(Records contained in a dataset)
+---+

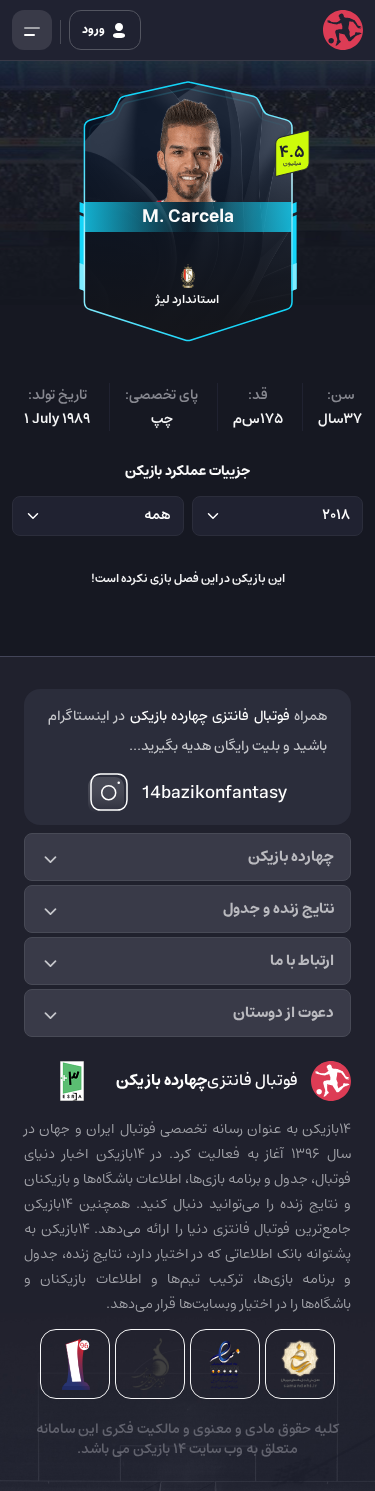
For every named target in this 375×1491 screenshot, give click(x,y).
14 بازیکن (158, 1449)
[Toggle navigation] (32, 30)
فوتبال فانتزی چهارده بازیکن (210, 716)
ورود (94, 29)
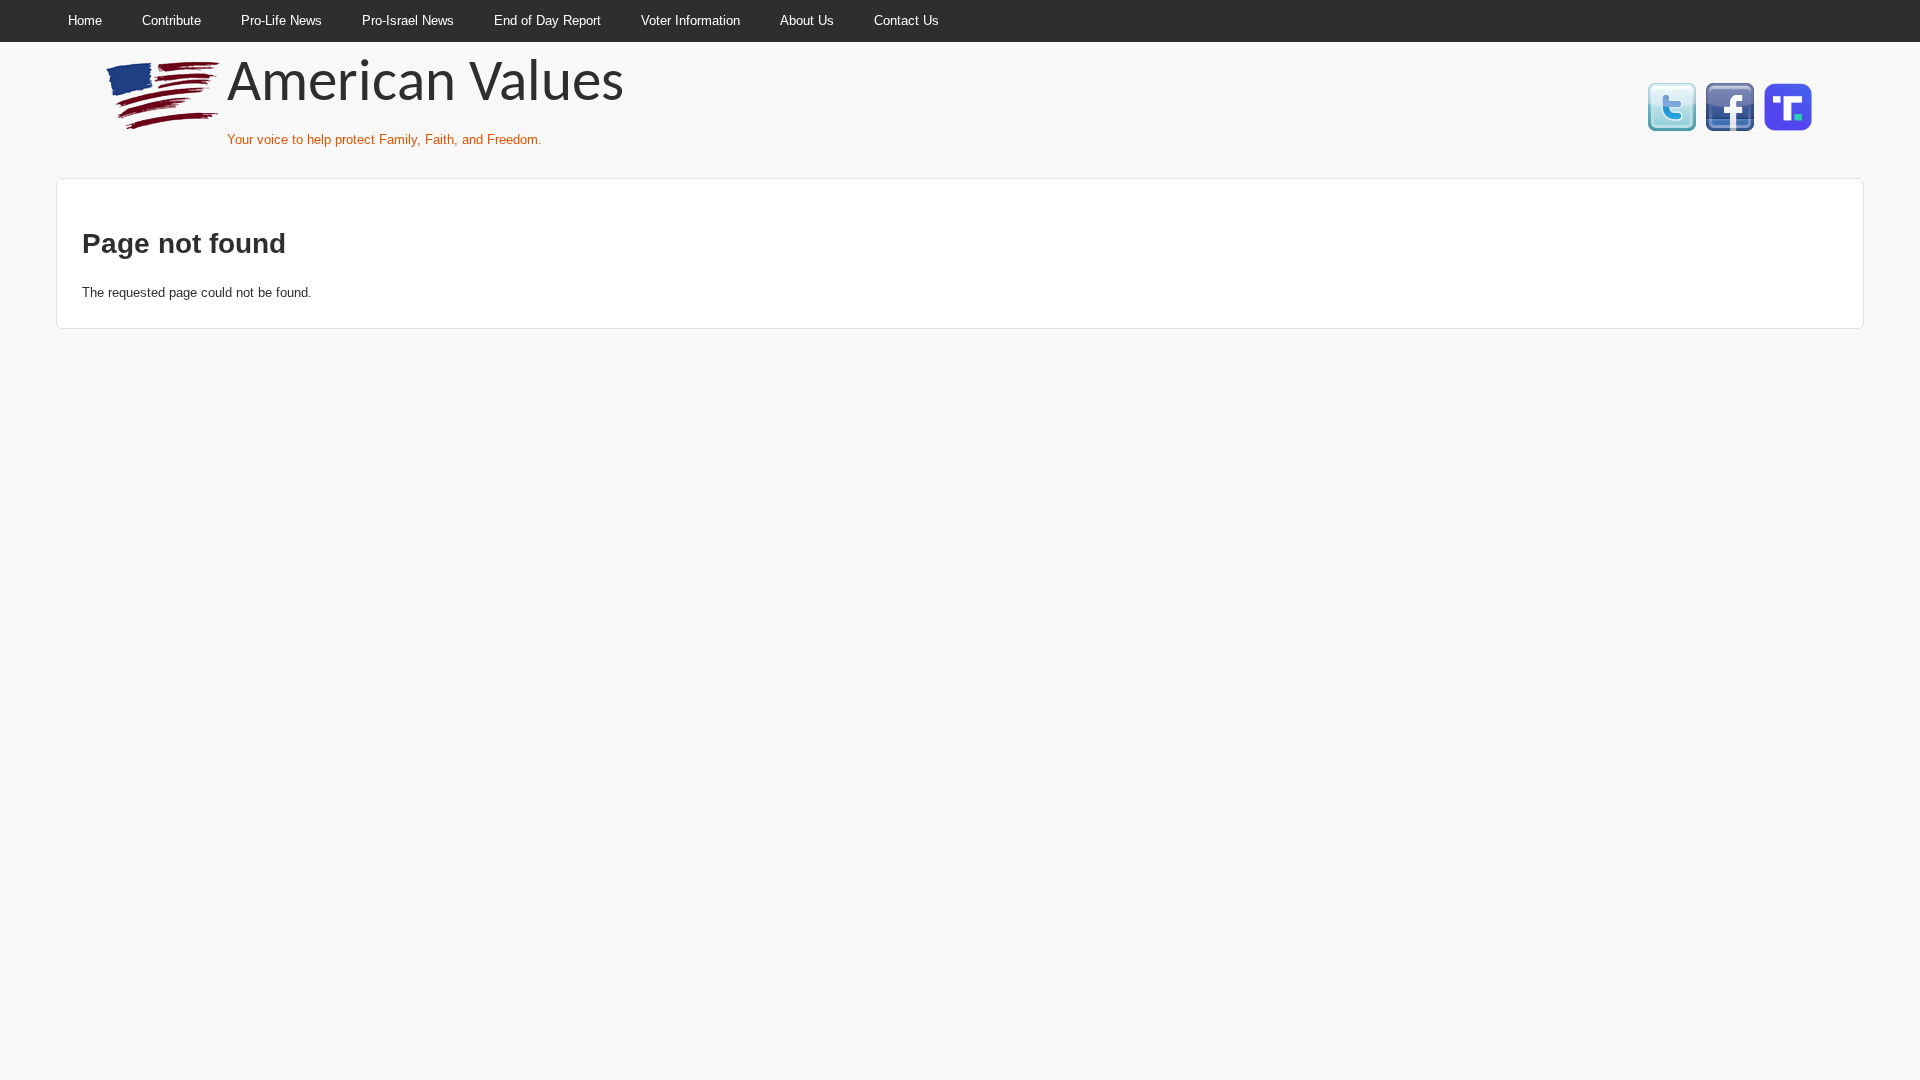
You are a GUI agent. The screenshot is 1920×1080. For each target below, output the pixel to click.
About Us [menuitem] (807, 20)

+---+

Work instruction:
All lines from the one containing "ورود (94, 29)" through the end of the entries above must be given again exactly, with every picture omitted.

Reply to the task:
ورود (94, 29)
You are a GUI agent. The screenshot is 1920×1080. For each target below, output the pixel to click.
About Us [menuitem] (807, 20)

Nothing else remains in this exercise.